On 10/27/2006 01:22 PM, John Mallinckrodt wrote:
.... The gravitational tidal effect near the surface of
Earth is too small to feel, but it's easy to set up a very noticeable
centrifugal tidal effect by simply spinning your body about a
vertical axis like an ice skater.

That's an excellent point.

1) Remark: The term "centrifugal tidal" takes for granted the
analogy between gravitational fields and centrifugal fields,
which is commendable IMHO.



2) Note that while the local gravitational acceleration can be
made to disappear -- locally, to first order -- by a suitable
choice of reference frame, the tidal effects do not disappear.

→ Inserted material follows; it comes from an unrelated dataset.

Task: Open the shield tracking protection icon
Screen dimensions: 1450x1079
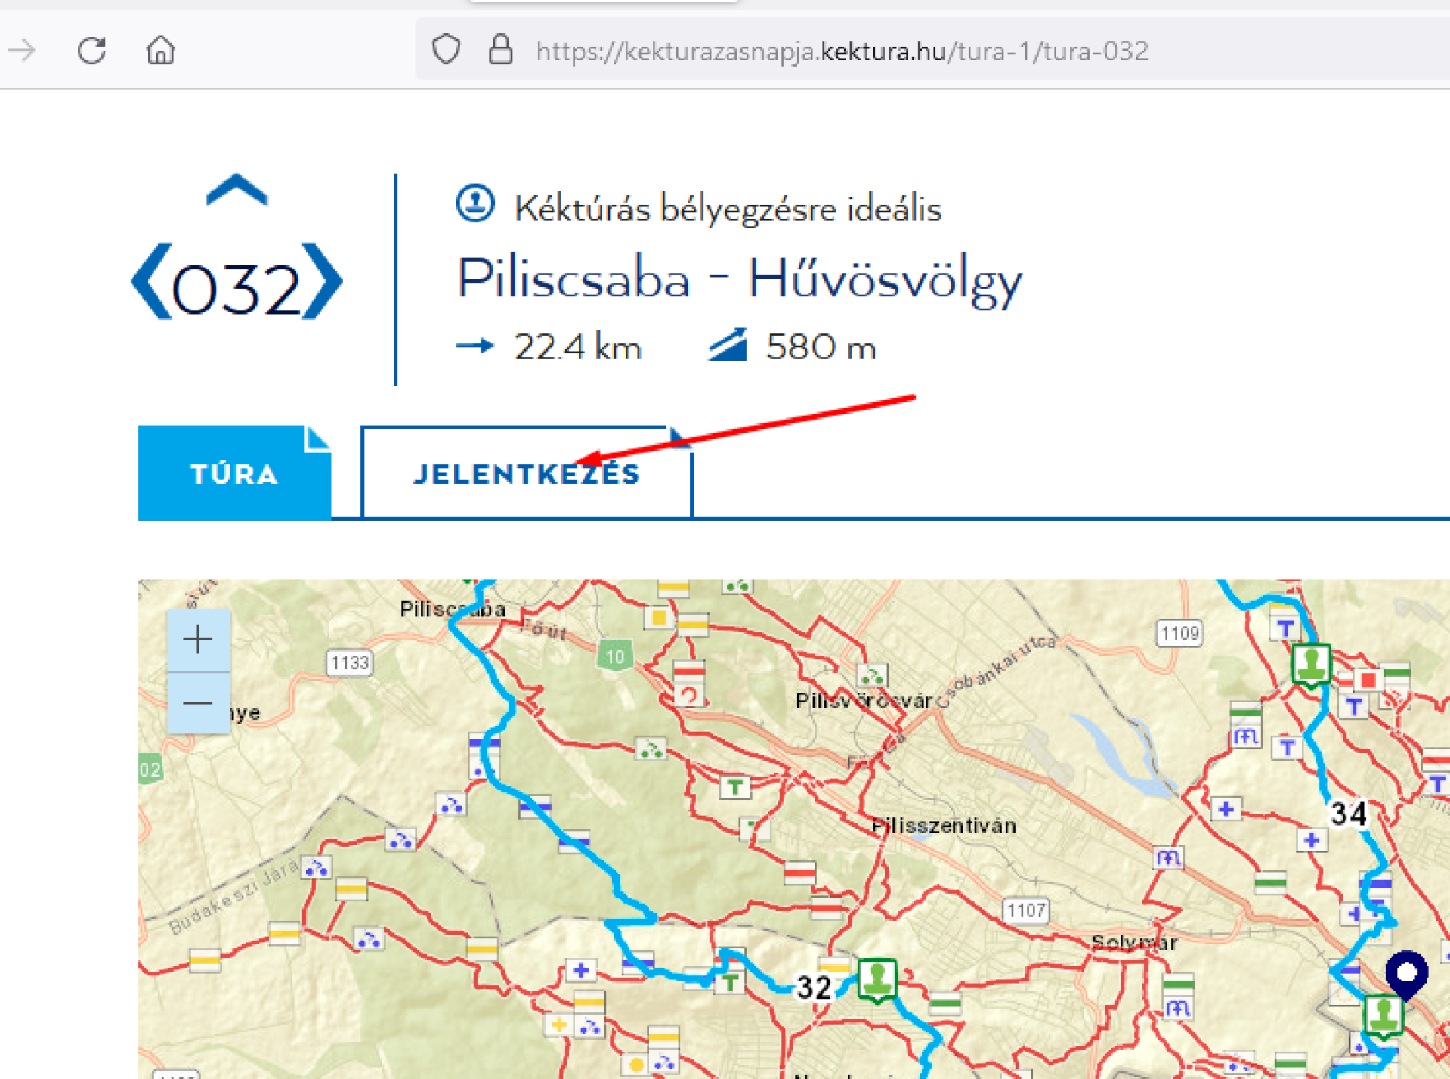Action: (x=446, y=51)
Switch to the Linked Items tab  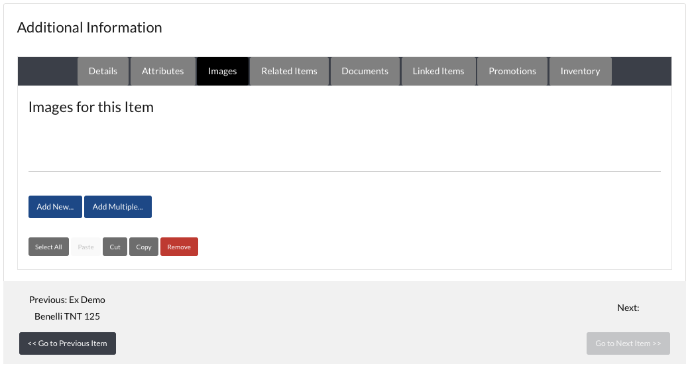click(x=438, y=71)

By way of analogy, the surface of a sphere is locally flat,
to first order ... but nevertheless the sphere is curved.
The laws of physics are not restricted to talking about
local, first-order effects.

This points out a limitation to Einstein's principle of
equivalence. The gravitational field is a /field/, which
means it attributes an acceleration to each and every point.
The case of a uniform field is a special case, by no means
the only case of interest. Similar words apply to the
centrifugal field, and indeed it is very common to find
significant non-uniformity in the centrifugal field,
although OTOH it is easier to make a purely centrifugal
field disappear globally.

This cuts to the core of the subject of this thread. Are we
going to say that a uniform field gives rise to pseudo forces,
while the corresponding non-uniform field gives rise to
non-pseudo forces? (That sounds ugly to me.)

I'm optimistic that we can sort out this mess. After all,
motion is lawful, even motion in accelerated frames. We
know the equations of motion; we're just fussing with how
to interpret and/or explain the various terms in the
equations.

I've never thought much about the "pseudo force" issue. So
far, the more I think about it, the less I like it.